- _WHAT YOU WILL DO_
Go through the records and restate them word for word, omitting images.

DATA SHOWN: Begin

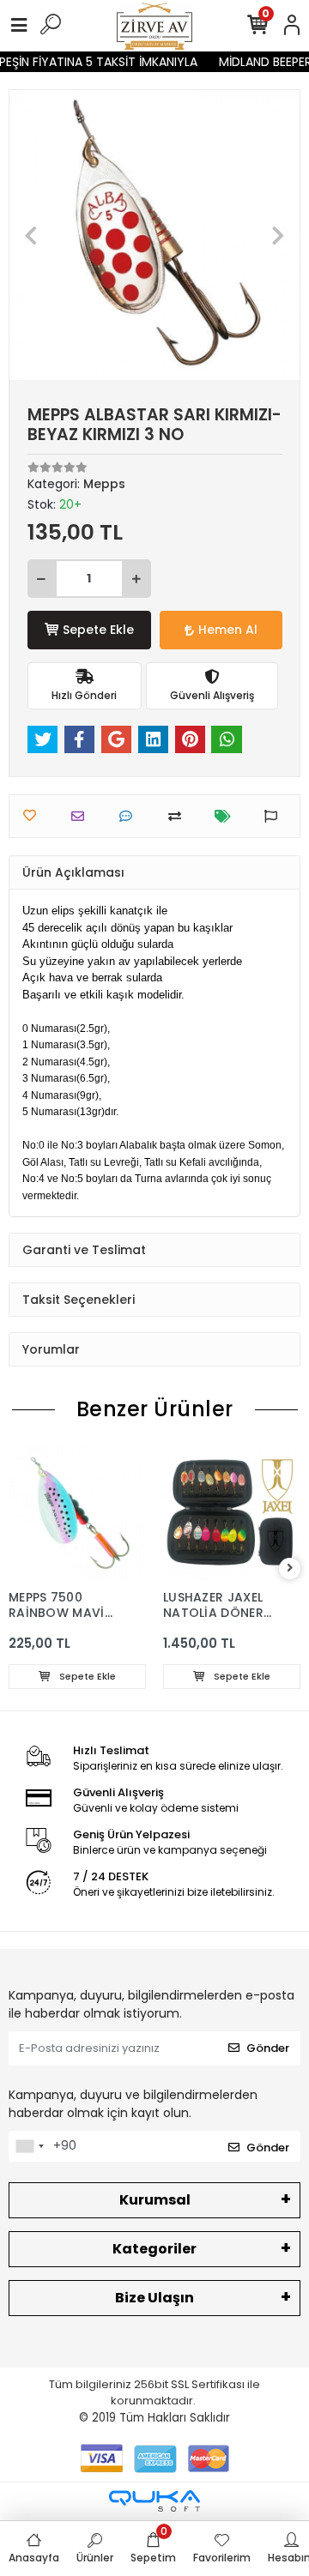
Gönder (267, 2048)
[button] (31, 235)
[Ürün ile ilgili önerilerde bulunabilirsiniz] (275, 816)
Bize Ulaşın (154, 2298)
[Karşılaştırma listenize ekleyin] (179, 816)
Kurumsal (155, 2200)
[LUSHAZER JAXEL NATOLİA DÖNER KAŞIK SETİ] (231, 1512)
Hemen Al (228, 629)
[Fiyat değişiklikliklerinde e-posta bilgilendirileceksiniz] (227, 816)
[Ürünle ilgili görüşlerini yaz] (130, 816)
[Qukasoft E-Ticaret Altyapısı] (154, 2501)
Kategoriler (154, 2249)
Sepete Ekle (98, 629)
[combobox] (29, 2146)
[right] (290, 1568)
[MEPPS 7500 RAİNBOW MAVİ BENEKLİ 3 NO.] (77, 1512)
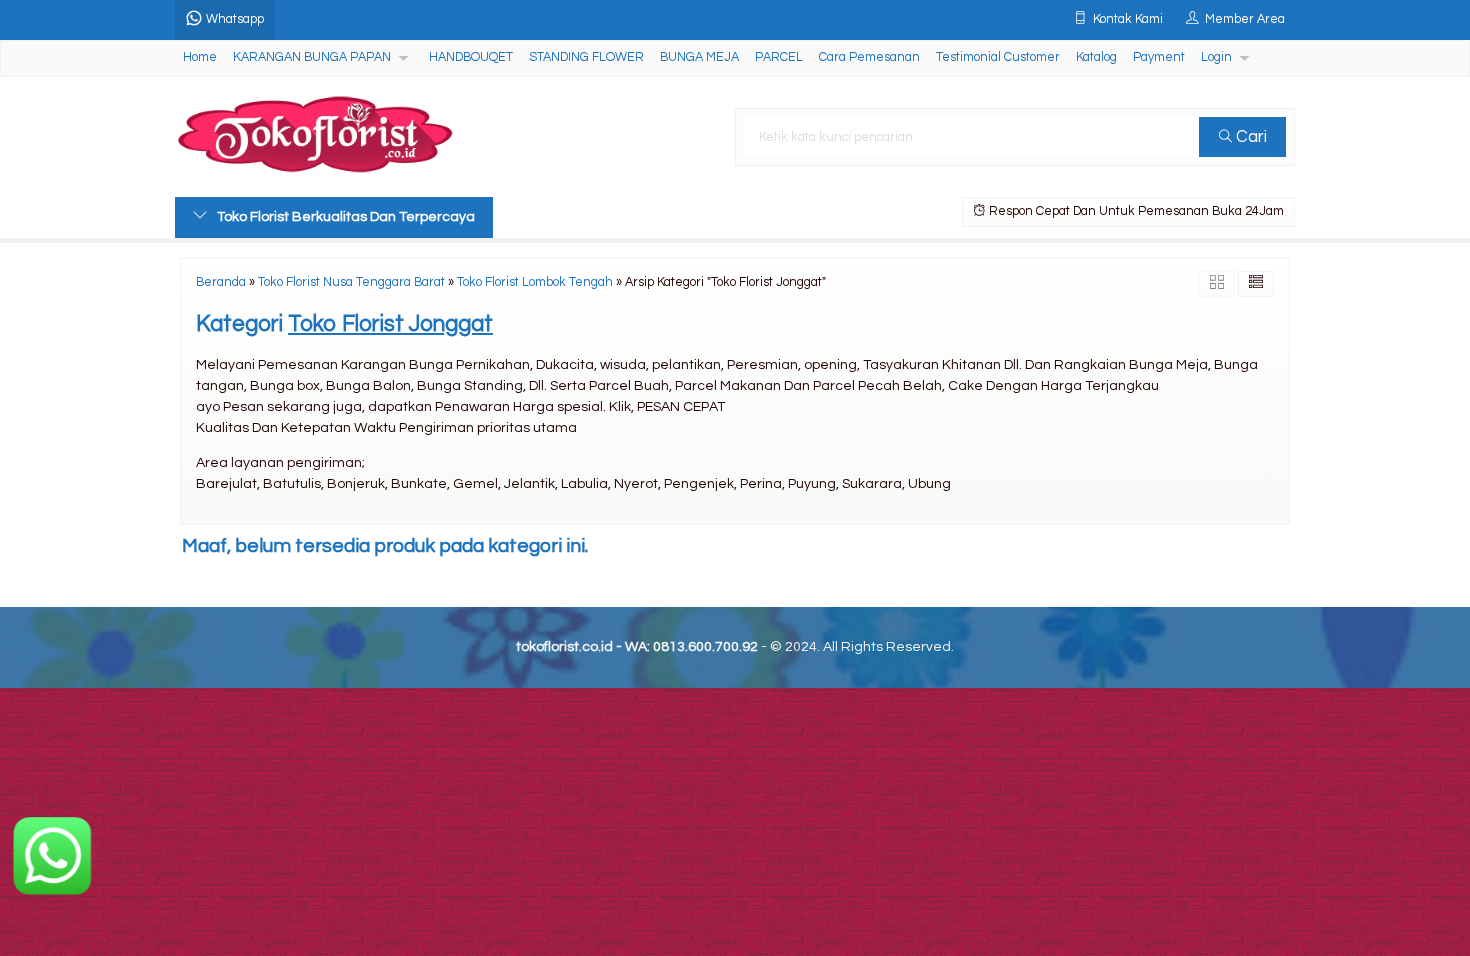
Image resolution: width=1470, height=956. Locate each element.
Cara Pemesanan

DATA SHOWN: End

- _RESULT OF THE TASK_
Gönder (267, 2048)
[button] (31, 235)
[Ürün ile ilgili önerilerde bulunabilirsiniz] (275, 816)
Bize Ulaşın (154, 2298)
[Karşılaştırma listenize ekleyin] (179, 816)
Kurumsal (155, 2200)
[LUSHAZER JAXEL NATOLİA DÖNER KAŞIK SETİ] (231, 1512)
Hemen Al (228, 629)
[Fiyat değişiklikliklerinde e-posta bilgilendirileceksiniz] (227, 816)
[Ürünle ilgili görüşlerini yaz] (130, 816)
[Qukasoft E-Ticaret Altyapısı] (154, 2501)
Kategoriler (154, 2249)
Sepete Ekle (98, 629)
[combobox] (29, 2146)
[right] (290, 1568)
[MEPPS 7500 RAİNBOW MAVİ BENEKLİ 3 NO.] (77, 1512)
Image resolution: width=1470, height=956. Locate each element.
Cara Pemesanan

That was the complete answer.